What needs to be done: Please find every line in the entries below that contains the string "Fairphone", and copy it.
*** Opening of Listed records ***
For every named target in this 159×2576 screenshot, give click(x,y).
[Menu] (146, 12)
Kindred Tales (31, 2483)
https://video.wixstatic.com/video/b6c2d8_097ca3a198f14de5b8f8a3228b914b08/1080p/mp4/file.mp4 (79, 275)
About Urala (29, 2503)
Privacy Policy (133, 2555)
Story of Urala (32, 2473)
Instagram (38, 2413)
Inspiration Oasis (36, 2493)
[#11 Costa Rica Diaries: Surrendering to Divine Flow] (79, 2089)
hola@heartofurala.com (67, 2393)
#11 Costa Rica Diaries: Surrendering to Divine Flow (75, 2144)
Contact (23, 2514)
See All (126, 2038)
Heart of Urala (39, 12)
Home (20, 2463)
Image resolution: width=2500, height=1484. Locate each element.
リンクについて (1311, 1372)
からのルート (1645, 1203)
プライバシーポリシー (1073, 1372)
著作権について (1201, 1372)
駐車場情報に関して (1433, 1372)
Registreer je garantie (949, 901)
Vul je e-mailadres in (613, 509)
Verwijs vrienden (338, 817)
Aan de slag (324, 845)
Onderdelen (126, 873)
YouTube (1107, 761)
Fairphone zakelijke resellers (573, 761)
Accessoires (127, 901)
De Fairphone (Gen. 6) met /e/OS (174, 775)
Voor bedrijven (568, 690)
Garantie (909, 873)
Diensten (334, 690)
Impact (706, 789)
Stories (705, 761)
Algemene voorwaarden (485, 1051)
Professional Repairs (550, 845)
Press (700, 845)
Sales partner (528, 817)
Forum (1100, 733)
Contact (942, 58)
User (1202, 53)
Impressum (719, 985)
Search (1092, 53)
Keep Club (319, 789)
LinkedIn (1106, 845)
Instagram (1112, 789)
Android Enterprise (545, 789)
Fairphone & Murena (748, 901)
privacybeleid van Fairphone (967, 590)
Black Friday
*** Close of Listed records ***
Answer for this exercise:
Fairphone zakelijke resellers (573, 761)
De Fairphone (Gen. 6) met /e/OS (174, 775)
Fairphone & Murena (748, 901)
privacybeleid van Fairphone (967, 590)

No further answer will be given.